Estimation of RF energy absorbed in the brain from mobile phones in the Interphone Study.

OBJECTIVES: The objective of this study was to develop an estimate of a radio frequency (RF) dose as the amount of mobile phone RF energy absorbed at the location of a brain tumour, for use in the Interphone Epidemiological Study. METHODS: We systematically evaluated and quantified all the main parameters thought to influence the amount of specific RF energy absorbed in the brain from mobile telephone use. For this, we identified the likely important determinants of RF specific energy absorption rate during protocol and questionnaire design, we collected information from study subjects, network operators and laboratories involved in specific energy absorption rate measurements and we studied potential modifiers of phone output through the use of software-modified phones. Data collected were analysed to assess the relative importance of the different factors, leading to the development of an algorithm to evaluate the total cumulative specific RF energy (in joules per kilogram), or dose, absorbed at a particular location in the brain. This algorithm was applied to Interphone Study subjects in five countries. RESULTS: The main determinants of total cumulative specific RF energy from mobile phones were communication system and frequency band, location in the brain and amount and duration of mobile phone use. Though there was substantial agreement between categorisation of subjects by cumulative specific RF energy and cumulative call time, misclassification was non-negligible, particularly at higher frequency bands. Factors such as adaptive power control (except in Code Division Multiple Access networks), discontinuous transmission and conditions of phone use were found to have a relatively minor influence on total cumulative specific RF energy. CONCLUSIONS: While amount and duration of use are important determinants of RF dose in the brain, their impact can be substantially modified by communication system, frequency band and location in the brain. It is important to take these into account in analyses of risk of brain tumours from RF exposure from mobile phones.

Distribution of RF energy emitted by mobile phones in anatomical structures of the brain.

The rapid worldwide increase in mobile phone use in the last decade has generated considerable interest in possible carcinogenic effects of radio frequency (RF). Because exposure to RF from phones is localized, if a risk exists it is likely to be greatest for tumours in regions with greatest energy absorption. The objective of the current paper was to characterize the spatial distribution of RF energy in the brain, using results of measurements made in two laboratories on 110 phones used in Europe or Japan. Most (97-99% depending on frequency) appears to be absorbed in the brain hemisphere on the side where the phone is used, mainly (50-60%) in the temporal lobe.

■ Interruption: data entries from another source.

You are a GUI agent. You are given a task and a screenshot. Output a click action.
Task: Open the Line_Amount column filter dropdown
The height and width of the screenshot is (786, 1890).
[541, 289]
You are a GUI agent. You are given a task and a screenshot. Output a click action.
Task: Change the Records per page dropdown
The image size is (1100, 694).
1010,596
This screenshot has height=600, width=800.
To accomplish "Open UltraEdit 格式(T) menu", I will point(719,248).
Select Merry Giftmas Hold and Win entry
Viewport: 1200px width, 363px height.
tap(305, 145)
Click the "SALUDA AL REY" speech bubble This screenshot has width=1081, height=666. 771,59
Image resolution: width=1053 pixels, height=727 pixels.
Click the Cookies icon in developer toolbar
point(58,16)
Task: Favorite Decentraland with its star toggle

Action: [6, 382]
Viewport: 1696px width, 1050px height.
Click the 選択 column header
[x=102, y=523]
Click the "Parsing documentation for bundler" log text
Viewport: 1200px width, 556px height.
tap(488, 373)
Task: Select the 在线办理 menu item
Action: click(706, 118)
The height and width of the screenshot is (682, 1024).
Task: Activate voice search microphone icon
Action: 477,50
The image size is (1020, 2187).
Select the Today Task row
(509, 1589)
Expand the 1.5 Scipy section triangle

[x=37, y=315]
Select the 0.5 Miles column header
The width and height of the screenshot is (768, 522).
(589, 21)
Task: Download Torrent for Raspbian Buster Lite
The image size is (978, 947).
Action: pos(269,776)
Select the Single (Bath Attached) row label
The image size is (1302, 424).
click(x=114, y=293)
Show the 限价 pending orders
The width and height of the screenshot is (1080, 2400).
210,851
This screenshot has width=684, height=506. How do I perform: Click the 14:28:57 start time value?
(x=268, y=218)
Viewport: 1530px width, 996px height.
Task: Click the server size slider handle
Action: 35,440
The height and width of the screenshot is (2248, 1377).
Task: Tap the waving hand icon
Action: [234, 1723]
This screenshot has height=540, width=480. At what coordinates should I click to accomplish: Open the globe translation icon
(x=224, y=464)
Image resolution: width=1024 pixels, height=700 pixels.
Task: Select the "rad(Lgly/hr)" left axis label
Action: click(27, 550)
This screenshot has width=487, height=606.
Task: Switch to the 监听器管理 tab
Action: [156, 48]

The average relative SAR is highest in the temporal lobe (6-15%, depending on frequency, of the spatial peak SAR in the most exposed region of the brain) and the cerebellum (2-10%) and decreases very rapidly with increasing depth, particularly at higher frequencies. The SAR distribution appears to be fairly similar across phone models, between older and newer phones and between phones with different antenna types and positions. Analyses of risk by location of tumour are therefore important for the interpretation of results of studies of brain tumours in relation to mobile phone use.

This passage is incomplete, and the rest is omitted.